** begin **

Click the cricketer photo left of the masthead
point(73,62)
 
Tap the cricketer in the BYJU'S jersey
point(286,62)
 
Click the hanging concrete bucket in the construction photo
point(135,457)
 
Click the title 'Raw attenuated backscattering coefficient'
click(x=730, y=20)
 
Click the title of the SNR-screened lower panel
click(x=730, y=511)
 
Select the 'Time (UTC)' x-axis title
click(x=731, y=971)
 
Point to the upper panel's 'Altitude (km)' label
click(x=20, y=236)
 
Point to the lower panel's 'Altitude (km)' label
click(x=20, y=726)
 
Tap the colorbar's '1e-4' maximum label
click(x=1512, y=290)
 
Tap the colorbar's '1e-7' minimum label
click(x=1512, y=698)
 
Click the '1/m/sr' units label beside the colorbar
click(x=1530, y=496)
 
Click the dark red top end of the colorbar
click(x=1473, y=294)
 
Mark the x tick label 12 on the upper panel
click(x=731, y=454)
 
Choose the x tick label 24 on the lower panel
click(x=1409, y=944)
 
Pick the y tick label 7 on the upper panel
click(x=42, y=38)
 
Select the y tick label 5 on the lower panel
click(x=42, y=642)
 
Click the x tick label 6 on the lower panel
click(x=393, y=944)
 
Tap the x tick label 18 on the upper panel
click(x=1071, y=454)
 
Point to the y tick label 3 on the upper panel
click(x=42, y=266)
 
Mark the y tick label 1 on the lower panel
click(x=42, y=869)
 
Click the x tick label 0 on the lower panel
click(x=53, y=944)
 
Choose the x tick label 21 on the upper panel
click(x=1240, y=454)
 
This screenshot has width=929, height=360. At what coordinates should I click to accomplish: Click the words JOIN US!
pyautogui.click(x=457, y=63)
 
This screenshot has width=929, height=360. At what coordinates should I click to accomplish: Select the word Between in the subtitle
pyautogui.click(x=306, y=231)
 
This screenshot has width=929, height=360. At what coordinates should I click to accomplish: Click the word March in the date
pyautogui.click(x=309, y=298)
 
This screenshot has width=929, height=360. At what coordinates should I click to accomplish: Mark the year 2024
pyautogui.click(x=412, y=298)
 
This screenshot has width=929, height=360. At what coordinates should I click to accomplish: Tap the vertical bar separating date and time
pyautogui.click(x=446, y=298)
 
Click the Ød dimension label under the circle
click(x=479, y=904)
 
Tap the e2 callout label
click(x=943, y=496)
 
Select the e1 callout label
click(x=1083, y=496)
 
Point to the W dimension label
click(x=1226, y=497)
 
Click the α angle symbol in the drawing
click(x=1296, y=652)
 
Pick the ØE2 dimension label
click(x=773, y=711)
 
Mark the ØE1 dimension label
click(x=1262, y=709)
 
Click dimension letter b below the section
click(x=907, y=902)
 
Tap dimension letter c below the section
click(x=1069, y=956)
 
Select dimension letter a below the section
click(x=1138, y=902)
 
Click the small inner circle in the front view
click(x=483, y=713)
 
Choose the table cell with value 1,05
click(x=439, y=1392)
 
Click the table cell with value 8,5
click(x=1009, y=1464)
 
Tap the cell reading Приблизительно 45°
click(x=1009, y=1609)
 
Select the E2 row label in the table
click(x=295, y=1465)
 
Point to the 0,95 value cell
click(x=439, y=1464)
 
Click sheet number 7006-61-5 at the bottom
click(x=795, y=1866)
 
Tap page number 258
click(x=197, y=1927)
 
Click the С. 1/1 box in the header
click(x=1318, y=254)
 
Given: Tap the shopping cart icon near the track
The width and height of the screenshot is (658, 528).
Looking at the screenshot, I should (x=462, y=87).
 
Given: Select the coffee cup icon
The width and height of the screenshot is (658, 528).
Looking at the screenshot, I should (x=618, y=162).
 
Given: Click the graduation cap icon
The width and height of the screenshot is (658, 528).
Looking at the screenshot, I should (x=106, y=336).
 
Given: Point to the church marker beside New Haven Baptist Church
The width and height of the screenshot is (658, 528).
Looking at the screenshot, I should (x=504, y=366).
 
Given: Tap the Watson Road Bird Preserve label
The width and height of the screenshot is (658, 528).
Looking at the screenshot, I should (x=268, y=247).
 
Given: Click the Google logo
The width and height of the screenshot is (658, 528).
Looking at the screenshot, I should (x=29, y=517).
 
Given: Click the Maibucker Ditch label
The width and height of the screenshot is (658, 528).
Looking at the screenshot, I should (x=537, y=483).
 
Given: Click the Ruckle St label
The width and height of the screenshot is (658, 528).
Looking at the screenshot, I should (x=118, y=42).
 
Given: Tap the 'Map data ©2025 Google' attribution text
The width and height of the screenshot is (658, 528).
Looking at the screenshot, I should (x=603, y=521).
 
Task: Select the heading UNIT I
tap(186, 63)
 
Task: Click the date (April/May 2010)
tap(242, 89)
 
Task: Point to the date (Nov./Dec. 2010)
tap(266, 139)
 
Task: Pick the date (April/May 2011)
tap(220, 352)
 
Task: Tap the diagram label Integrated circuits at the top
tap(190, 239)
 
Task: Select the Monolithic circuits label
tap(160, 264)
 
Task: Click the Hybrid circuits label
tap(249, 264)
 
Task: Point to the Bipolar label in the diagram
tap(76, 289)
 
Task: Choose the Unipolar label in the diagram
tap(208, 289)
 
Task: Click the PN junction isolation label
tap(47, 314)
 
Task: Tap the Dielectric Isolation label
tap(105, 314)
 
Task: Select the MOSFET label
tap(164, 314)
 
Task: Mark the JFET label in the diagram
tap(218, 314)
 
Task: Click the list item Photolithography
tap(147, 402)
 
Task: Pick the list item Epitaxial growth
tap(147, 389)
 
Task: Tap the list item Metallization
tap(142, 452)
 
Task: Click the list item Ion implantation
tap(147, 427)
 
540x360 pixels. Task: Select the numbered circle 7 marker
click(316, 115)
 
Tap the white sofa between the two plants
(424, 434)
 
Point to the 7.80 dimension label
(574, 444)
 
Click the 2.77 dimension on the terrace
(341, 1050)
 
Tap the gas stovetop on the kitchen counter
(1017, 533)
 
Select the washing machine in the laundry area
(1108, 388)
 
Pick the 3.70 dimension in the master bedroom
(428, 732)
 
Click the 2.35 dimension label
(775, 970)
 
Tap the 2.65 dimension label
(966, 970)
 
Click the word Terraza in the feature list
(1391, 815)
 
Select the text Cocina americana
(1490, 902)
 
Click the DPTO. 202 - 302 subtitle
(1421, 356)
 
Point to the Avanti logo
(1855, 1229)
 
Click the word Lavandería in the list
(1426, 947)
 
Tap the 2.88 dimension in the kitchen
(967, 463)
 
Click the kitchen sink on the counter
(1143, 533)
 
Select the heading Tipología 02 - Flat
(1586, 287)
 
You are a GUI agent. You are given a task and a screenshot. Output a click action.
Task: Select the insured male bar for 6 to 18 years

** end **

### AIM OF THE TASK
Could you reproduce all of the material above verbatim, from its first line through its last, with nothing added or left out?

### FINAL RESULT
Click the cricketer photo left of the masthead
point(73,62)
 
Tap the cricketer in the BYJU'S jersey
point(286,62)
 
Click the hanging concrete bucket in the construction photo
point(135,457)
 
Click the title 'Raw attenuated backscattering coefficient'
click(x=730, y=20)
 
Click the title of the SNR-screened lower panel
click(x=730, y=511)
 
Select the 'Time (UTC)' x-axis title
click(x=731, y=971)
 
Point to the upper panel's 'Altitude (km)' label
click(x=20, y=236)
 
Point to the lower panel's 'Altitude (km)' label
click(x=20, y=726)
 
Tap the colorbar's '1e-4' maximum label
click(x=1512, y=290)
 
Tap the colorbar's '1e-7' minimum label
click(x=1512, y=698)
 
Click the '1/m/sr' units label beside the colorbar
click(x=1530, y=496)
 
Click the dark red top end of the colorbar
click(x=1473, y=294)
 
Mark the x tick label 12 on the upper panel
click(x=731, y=454)
 
Choose the x tick label 24 on the lower panel
click(x=1409, y=944)
 
Pick the y tick label 7 on the upper panel
click(x=42, y=38)
 
Select the y tick label 5 on the lower panel
click(x=42, y=642)
 
Click the x tick label 6 on the lower panel
click(x=393, y=944)
 
Tap the x tick label 18 on the upper panel
click(x=1071, y=454)
 
Point to the y tick label 3 on the upper panel
click(x=42, y=266)
 
Mark the y tick label 1 on the lower panel
click(x=42, y=869)
 
Click the x tick label 0 on the lower panel
click(x=53, y=944)
 
Choose the x tick label 21 on the upper panel
click(x=1240, y=454)
 
This screenshot has width=929, height=360. At what coordinates should I click to accomplish: Click the words JOIN US!
pyautogui.click(x=457, y=63)
 
This screenshot has width=929, height=360. At what coordinates should I click to accomplish: Select the word Between in the subtitle
pyautogui.click(x=306, y=231)
 
This screenshot has width=929, height=360. At what coordinates should I click to accomplish: Click the word March in the date
pyautogui.click(x=309, y=298)
 
This screenshot has width=929, height=360. At what coordinates should I click to accomplish: Mark the year 2024
pyautogui.click(x=412, y=298)
 
This screenshot has width=929, height=360. At what coordinates should I click to accomplish: Tap the vertical bar separating date and time
pyautogui.click(x=446, y=298)
 
Click the Ød dimension label under the circle
click(x=479, y=904)
 
Tap the e2 callout label
click(x=943, y=496)
 
Select the e1 callout label
click(x=1083, y=496)
 
Point to the W dimension label
click(x=1226, y=497)
 
Click the α angle symbol in the drawing
click(x=1296, y=652)
 
Pick the ØE2 dimension label
click(x=773, y=711)
 
Mark the ØE1 dimension label
click(x=1262, y=709)
 
Click dimension letter b below the section
click(x=907, y=902)
 
Tap dimension letter c below the section
click(x=1069, y=956)
 
Select dimension letter a below the section
click(x=1138, y=902)
 
Click the small inner circle in the front view
click(x=483, y=713)
 
Choose the table cell with value 1,05
click(x=439, y=1392)
 
Click the table cell with value 8,5
click(x=1009, y=1464)
 
Tap the cell reading Приблизительно 45°
click(x=1009, y=1609)
 
Select the E2 row label in the table
click(x=295, y=1465)
 
Point to the 0,95 value cell
click(x=439, y=1464)
 
Click sheet number 7006-61-5 at the bottom
click(x=795, y=1866)
 
Tap page number 258
click(x=197, y=1927)
 
Click the С. 1/1 box in the header
click(x=1318, y=254)
 
Given: Tap the shopping cart icon near the track
The width and height of the screenshot is (658, 528).
Looking at the screenshot, I should (x=462, y=87).
 
Given: Select the coffee cup icon
The width and height of the screenshot is (658, 528).
Looking at the screenshot, I should (x=618, y=162).
 
Given: Click the graduation cap icon
The width and height of the screenshot is (658, 528).
Looking at the screenshot, I should (x=106, y=336).
 
Given: Point to the church marker beside New Haven Baptist Church
The width and height of the screenshot is (658, 528).
Looking at the screenshot, I should (x=504, y=366).
 
Given: Tap the Watson Road Bird Preserve label
The width and height of the screenshot is (658, 528).
Looking at the screenshot, I should (x=268, y=247).
 
Given: Click the Google logo
The width and height of the screenshot is (658, 528).
Looking at the screenshot, I should (x=29, y=517).
 
Given: Click the Maibucker Ditch label
The width and height of the screenshot is (658, 528).
Looking at the screenshot, I should (x=537, y=483).
 
Given: Click the Ruckle St label
The width and height of the screenshot is (658, 528).
Looking at the screenshot, I should (x=118, y=42).
 
Given: Tap the 'Map data ©2025 Google' attribution text
The width and height of the screenshot is (658, 528).
Looking at the screenshot, I should (x=603, y=521).
 
Task: Select the heading UNIT I
tap(186, 63)
 
Task: Click the date (April/May 2010)
tap(242, 89)
 
Task: Point to the date (Nov./Dec. 2010)
tap(266, 139)
 
Task: Pick the date (April/May 2011)
tap(220, 352)
 
Task: Tap the diagram label Integrated circuits at the top
tap(190, 239)
 
Task: Select the Monolithic circuits label
tap(160, 264)
 
Task: Click the Hybrid circuits label
tap(249, 264)
 
Task: Point to the Bipolar label in the diagram
tap(76, 289)
 
Task: Choose the Unipolar label in the diagram
tap(208, 289)
 
Task: Click the PN junction isolation label
tap(47, 314)
 
Task: Tap the Dielectric Isolation label
tap(105, 314)
 
Task: Select the MOSFET label
tap(164, 314)
 
Task: Mark the JFET label in the diagram
tap(218, 314)
 
Task: Click the list item Photolithography
tap(147, 402)
 
Task: Pick the list item Epitaxial growth
tap(147, 389)
 
Task: Tap the list item Metallization
tap(142, 452)
 
Task: Click the list item Ion implantation
tap(147, 427)
 
540x360 pixels. Task: Select the numbered circle 7 marker
click(316, 115)
 
Tap the white sofa between the two plants
(424, 434)
 
Point to the 7.80 dimension label
(574, 444)
 
Click the 2.77 dimension on the terrace
(341, 1050)
 
Tap the gas stovetop on the kitchen counter
(1017, 533)
 
Select the washing machine in the laundry area
(1108, 388)
 
Pick the 3.70 dimension in the master bedroom
(428, 732)
 
Click the 2.35 dimension label
(775, 970)
 
Tap the 2.65 dimension label
(966, 970)
 
Click the word Terraza in the feature list
(1391, 815)
 
Select the text Cocina americana
(1490, 902)
 
Click the DPTO. 202 - 302 subtitle
(1421, 356)
 
Point to the Avanti logo
(1855, 1229)
 
Click the word Lavandería in the list
(1426, 947)
 
Tap the 2.88 dimension in the kitchen
(967, 463)
 
Click the kitchen sink on the counter
(1143, 533)
 
Select the heading Tipología 02 - Flat
(1586, 287)
 
You are a GUI agent. You are given a task and a screenshot. Output a click action.
Task: Select the insured male bar for 6 to 18 years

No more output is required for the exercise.